[SUPPLIED MATERIAL — start]

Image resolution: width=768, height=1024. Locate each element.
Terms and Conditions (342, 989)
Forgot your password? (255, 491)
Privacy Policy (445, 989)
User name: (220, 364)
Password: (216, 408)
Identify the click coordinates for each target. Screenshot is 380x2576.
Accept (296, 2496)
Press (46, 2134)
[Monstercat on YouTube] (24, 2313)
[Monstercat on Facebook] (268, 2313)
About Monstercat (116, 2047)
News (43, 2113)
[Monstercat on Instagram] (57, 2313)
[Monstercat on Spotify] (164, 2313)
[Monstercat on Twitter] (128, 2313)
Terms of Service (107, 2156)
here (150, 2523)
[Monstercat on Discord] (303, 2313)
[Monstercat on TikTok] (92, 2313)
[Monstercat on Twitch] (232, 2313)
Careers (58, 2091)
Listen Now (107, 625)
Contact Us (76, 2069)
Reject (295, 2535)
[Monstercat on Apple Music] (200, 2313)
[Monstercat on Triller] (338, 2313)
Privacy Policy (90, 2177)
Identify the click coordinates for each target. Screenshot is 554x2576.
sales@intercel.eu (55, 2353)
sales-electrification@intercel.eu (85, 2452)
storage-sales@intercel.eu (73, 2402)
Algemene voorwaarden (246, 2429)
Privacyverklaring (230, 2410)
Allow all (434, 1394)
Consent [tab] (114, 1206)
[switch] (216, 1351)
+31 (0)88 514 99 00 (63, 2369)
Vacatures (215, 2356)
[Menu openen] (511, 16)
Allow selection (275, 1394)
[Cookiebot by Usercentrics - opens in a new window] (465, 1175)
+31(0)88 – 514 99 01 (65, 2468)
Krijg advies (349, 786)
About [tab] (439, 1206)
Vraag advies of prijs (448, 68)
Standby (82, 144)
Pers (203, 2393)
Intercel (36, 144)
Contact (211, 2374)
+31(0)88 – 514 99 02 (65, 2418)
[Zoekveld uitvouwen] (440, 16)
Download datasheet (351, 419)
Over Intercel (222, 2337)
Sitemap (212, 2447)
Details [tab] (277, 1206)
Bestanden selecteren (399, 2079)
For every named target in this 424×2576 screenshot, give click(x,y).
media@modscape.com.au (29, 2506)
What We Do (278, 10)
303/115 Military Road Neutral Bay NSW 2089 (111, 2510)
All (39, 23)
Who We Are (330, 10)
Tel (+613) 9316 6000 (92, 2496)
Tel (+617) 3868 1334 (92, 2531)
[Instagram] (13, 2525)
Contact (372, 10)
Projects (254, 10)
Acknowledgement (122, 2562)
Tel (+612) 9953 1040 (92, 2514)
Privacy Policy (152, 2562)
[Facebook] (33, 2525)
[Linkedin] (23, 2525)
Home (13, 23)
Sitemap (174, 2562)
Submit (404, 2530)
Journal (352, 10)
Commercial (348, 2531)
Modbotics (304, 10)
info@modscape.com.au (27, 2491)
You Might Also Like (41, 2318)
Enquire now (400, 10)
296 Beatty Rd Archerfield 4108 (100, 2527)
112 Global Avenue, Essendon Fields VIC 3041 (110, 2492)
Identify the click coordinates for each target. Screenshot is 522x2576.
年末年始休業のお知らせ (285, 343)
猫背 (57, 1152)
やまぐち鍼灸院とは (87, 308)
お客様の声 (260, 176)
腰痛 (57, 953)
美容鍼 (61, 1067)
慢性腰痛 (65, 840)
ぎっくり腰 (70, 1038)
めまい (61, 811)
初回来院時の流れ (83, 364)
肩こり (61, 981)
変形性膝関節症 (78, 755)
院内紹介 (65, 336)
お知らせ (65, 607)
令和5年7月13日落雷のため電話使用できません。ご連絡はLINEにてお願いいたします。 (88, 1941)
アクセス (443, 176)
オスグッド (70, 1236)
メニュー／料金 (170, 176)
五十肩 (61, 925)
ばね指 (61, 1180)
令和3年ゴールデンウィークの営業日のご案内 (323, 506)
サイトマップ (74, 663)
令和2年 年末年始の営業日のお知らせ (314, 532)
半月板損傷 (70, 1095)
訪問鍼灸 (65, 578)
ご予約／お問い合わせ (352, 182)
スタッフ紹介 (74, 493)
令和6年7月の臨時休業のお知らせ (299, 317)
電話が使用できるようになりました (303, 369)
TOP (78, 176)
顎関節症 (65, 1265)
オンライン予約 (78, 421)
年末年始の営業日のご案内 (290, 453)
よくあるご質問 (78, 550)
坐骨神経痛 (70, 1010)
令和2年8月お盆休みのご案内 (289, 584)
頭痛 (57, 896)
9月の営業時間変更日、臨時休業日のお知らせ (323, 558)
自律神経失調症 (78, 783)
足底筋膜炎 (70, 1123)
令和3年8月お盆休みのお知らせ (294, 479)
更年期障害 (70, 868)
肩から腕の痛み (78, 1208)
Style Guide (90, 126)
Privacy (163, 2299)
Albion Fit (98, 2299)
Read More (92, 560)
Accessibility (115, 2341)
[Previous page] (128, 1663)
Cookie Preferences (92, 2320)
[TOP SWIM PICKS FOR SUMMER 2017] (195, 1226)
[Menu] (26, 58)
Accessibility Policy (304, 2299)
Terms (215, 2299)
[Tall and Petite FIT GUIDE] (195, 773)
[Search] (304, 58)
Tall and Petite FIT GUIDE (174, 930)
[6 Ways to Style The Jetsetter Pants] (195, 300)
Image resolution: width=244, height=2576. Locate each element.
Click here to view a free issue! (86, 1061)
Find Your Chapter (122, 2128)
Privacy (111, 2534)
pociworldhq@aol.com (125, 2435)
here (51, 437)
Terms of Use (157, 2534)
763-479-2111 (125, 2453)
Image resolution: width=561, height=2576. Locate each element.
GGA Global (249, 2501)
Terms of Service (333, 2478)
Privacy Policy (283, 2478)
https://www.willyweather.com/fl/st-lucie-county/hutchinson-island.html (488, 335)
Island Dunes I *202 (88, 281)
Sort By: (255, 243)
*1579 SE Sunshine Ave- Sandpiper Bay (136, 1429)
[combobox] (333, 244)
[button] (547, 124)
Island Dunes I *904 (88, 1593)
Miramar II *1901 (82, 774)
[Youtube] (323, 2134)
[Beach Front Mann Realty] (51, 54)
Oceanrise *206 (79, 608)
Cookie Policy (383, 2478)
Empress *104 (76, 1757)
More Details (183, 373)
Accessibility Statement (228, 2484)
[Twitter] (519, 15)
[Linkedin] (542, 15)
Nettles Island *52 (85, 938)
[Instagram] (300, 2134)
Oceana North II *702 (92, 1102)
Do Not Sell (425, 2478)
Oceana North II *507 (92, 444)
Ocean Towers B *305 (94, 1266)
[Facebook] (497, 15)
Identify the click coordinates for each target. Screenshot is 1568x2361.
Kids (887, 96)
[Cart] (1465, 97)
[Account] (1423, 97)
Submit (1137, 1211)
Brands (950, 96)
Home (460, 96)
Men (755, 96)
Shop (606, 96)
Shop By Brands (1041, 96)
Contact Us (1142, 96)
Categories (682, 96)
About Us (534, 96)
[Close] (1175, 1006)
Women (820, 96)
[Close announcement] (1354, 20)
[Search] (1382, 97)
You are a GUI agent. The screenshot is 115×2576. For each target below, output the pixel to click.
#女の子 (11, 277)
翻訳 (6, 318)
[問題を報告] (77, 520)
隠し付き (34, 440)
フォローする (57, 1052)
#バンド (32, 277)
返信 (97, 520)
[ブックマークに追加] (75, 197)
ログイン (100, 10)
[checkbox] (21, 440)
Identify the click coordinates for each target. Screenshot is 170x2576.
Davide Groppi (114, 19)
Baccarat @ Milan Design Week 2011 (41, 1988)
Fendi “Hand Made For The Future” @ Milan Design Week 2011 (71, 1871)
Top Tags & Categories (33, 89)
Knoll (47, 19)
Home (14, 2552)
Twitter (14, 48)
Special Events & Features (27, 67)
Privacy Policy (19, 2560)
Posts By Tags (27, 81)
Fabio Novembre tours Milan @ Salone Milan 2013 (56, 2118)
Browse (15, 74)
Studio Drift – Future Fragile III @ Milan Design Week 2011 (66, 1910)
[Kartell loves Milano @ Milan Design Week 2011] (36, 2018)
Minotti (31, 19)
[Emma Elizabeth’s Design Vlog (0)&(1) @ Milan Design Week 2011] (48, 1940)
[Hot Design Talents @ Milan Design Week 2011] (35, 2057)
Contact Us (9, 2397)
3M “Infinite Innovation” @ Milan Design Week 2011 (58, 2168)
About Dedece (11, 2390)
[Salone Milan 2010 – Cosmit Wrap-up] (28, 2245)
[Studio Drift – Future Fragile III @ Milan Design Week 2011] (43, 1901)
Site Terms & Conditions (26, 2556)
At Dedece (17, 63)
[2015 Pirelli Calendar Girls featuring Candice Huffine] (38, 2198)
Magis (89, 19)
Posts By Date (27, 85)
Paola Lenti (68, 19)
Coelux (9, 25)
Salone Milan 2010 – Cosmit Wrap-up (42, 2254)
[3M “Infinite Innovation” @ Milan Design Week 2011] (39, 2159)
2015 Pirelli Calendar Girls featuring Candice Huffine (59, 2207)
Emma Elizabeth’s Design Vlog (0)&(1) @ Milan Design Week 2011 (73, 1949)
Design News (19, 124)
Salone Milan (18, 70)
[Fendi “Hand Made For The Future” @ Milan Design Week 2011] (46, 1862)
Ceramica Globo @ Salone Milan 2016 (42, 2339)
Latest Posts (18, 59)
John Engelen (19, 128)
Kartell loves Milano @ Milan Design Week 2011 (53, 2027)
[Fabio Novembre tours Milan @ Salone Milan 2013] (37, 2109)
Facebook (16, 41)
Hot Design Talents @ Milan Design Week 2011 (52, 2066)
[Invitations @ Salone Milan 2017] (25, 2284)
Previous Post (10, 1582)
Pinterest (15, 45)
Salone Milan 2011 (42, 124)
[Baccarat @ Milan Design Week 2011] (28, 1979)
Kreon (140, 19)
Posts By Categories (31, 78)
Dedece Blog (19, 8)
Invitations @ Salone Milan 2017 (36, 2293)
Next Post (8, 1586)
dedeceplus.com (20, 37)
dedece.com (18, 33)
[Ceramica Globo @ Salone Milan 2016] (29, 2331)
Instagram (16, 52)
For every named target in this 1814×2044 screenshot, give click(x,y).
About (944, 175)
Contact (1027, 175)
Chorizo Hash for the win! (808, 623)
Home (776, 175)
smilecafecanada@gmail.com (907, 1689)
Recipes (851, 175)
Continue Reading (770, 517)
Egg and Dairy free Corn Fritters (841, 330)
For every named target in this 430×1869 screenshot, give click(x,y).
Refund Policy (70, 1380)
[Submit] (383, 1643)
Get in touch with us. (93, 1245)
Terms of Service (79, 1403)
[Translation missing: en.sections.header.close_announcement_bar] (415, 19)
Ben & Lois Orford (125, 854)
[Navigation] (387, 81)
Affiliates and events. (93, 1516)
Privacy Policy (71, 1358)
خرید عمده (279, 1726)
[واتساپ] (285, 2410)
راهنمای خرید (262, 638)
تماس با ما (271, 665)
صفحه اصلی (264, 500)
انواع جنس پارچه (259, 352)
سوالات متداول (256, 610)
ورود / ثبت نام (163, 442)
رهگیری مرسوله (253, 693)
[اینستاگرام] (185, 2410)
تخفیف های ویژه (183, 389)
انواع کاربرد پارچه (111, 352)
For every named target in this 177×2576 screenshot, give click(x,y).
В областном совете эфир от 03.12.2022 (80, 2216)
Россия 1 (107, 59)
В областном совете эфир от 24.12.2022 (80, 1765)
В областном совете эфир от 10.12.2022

[SUPPLIED MATERIAL — finish]

PROBLEM DETAILS
Search the records for the string "height" and return every line in which it occurs.

YOUR SOLUTION
Image resolution: width=768, height=1024. Locate each element.
Image resolution: width=244, height=2576. Locate each element.
Image resolution: width=561, height=2576. Locate each element.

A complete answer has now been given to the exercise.